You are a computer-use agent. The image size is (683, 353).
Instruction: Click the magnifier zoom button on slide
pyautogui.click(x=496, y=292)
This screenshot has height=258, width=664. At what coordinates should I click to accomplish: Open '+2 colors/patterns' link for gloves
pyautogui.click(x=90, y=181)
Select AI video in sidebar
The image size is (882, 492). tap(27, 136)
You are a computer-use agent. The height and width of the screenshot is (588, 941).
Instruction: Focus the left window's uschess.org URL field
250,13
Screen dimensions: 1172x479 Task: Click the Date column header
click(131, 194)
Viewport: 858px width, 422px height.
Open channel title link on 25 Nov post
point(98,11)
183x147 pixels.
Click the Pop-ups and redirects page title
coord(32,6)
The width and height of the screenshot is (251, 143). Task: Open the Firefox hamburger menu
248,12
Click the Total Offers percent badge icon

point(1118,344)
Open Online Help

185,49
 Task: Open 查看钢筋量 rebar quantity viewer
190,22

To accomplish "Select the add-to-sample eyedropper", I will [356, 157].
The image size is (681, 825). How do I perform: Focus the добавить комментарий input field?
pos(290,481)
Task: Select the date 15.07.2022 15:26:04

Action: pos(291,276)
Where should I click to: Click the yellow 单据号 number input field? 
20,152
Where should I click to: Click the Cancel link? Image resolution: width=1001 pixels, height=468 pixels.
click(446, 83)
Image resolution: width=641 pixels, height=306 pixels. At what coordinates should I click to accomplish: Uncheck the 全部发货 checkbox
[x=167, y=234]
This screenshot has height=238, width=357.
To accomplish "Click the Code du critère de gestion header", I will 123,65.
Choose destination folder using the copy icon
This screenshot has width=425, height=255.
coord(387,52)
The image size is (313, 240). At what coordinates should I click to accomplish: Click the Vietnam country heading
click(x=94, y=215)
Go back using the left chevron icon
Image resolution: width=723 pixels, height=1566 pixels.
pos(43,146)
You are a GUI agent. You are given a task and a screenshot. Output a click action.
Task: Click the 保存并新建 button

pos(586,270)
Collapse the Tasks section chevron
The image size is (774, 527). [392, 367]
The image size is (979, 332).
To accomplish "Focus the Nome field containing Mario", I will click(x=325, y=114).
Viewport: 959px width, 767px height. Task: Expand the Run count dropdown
══════════════════════════════
Exercise description :: Write the entries again, exactly as they stand.

Result of the task ::
You are a computer-use agent. The image size is (683, 353).
Instruction: Click the magnifier zoom button on slide
pyautogui.click(x=496, y=292)
This screenshot has height=258, width=664. At what coordinates should I click to accomplish: Open '+2 colors/patterns' link for gloves
pyautogui.click(x=90, y=181)
Select AI video in sidebar
The image size is (882, 492). tap(27, 136)
You are a computer-use agent. The height and width of the screenshot is (588, 941).
Instruction: Focus the left window's uschess.org URL field
250,13
Screen dimensions: 1172x479 Task: Click the Date column header
click(131, 194)
Viewport: 858px width, 422px height.
Open channel title link on 25 Nov post
point(98,11)
183x147 pixels.
Click the Pop-ups and redirects page title
coord(32,6)
The width and height of the screenshot is (251, 143). Task: Open the Firefox hamburger menu
248,12
Click the Total Offers percent badge icon

point(1118,344)
Open Online Help

185,49
 Task: Open 查看钢筋量 rebar quantity viewer
190,22

To accomplish "Select the add-to-sample eyedropper", I will [356, 157].
The image size is (681, 825). How do I perform: Focus the добавить комментарий input field?
pos(290,481)
Task: Select the date 15.07.2022 15:26:04

Action: pos(291,276)
Where should I click to: Click the yellow 单据号 number input field? 
20,152
Where should I click to: Click the Cancel link? Image resolution: width=1001 pixels, height=468 pixels.
click(446, 83)
Image resolution: width=641 pixels, height=306 pixels. At what coordinates should I click to accomplish: Uncheck the 全部发货 checkbox
[x=167, y=234]
This screenshot has height=238, width=357.
To accomplish "Click the Code du critère de gestion header", I will 123,65.
Choose destination folder using the copy icon
This screenshot has width=425, height=255.
coord(387,52)
The image size is (313, 240). At what coordinates should I click to accomplish: Click the Vietnam country heading
click(x=94, y=215)
Go back using the left chevron icon
Image resolution: width=723 pixels, height=1566 pixels.
pos(43,146)
You are a GUI agent. You are given a task and a screenshot. Output a click action.
Task: Click the 保存并新建 button

pos(586,270)
Collapse the Tasks section chevron
The image size is (774, 527). [392, 367]
The image size is (979, 332).
To accomplish "Focus the Nome field containing Mario", I will click(x=325, y=114).
Viewport: 959px width, 767px height. Task: Expand the Run count dropdown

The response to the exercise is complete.